Task instructions
Write out each record exactly as it stands. No pictures belong in the copy.

Data extract

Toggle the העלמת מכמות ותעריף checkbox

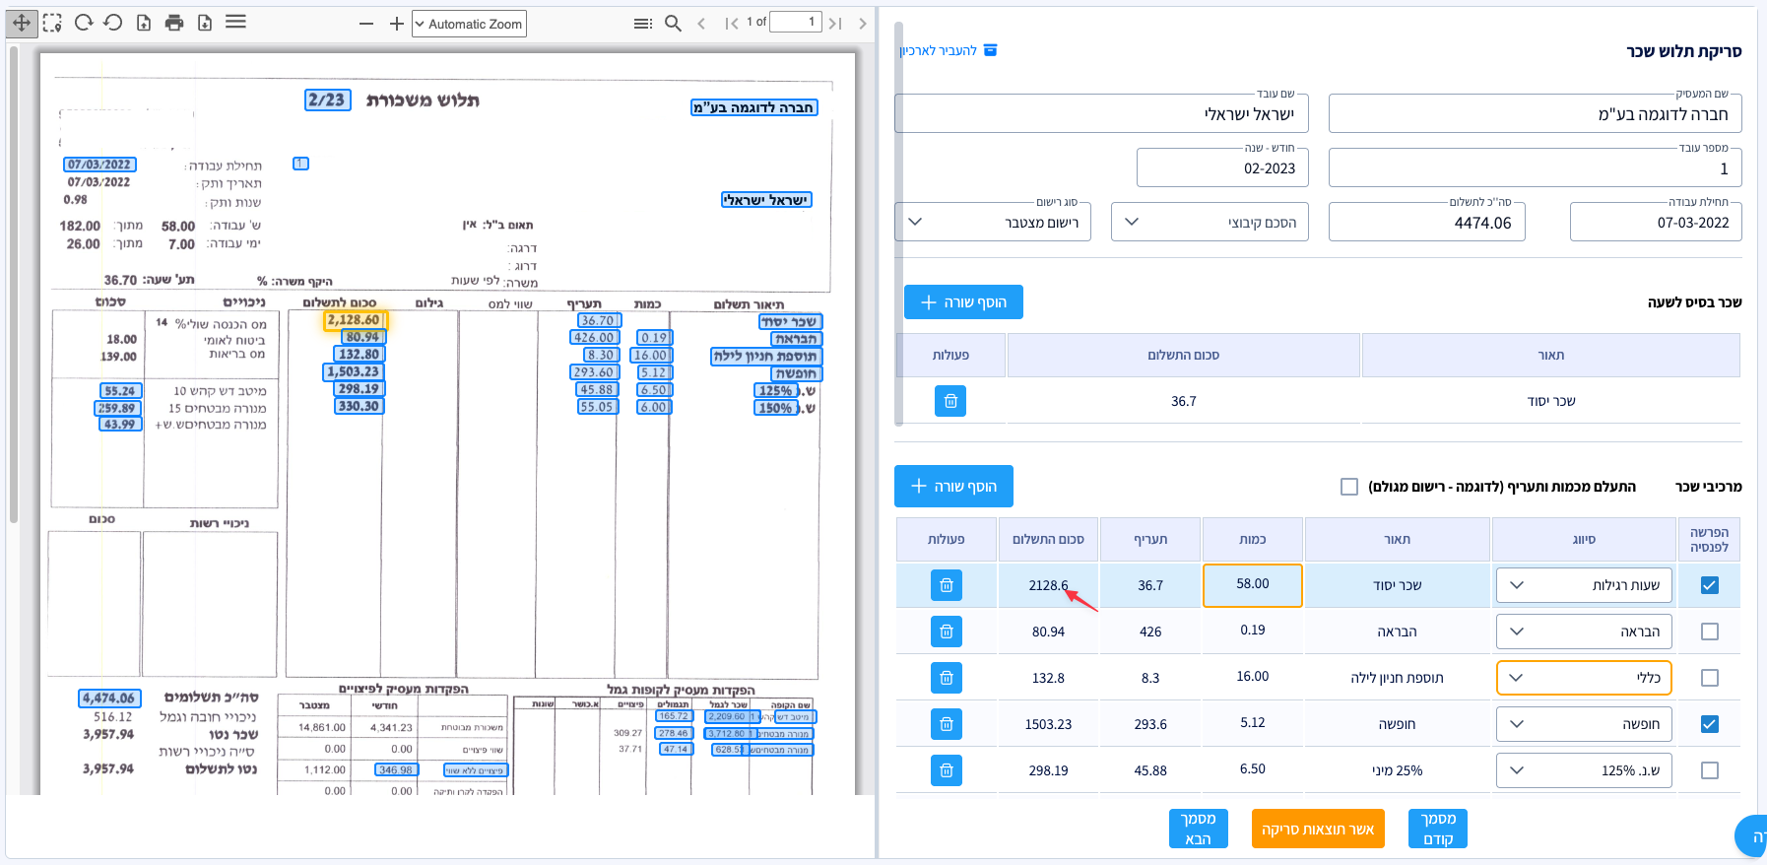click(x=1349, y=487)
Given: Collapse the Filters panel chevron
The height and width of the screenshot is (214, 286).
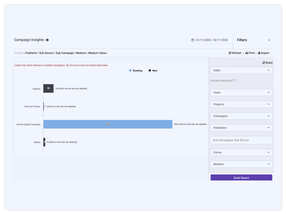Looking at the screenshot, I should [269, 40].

Result of the exercise
Toggle the העלמת מכמות ותעריף checkbox

click(x=1349, y=487)
Given: Collapse the Filters panel chevron
The height and width of the screenshot is (214, 286).
Looking at the screenshot, I should [269, 40].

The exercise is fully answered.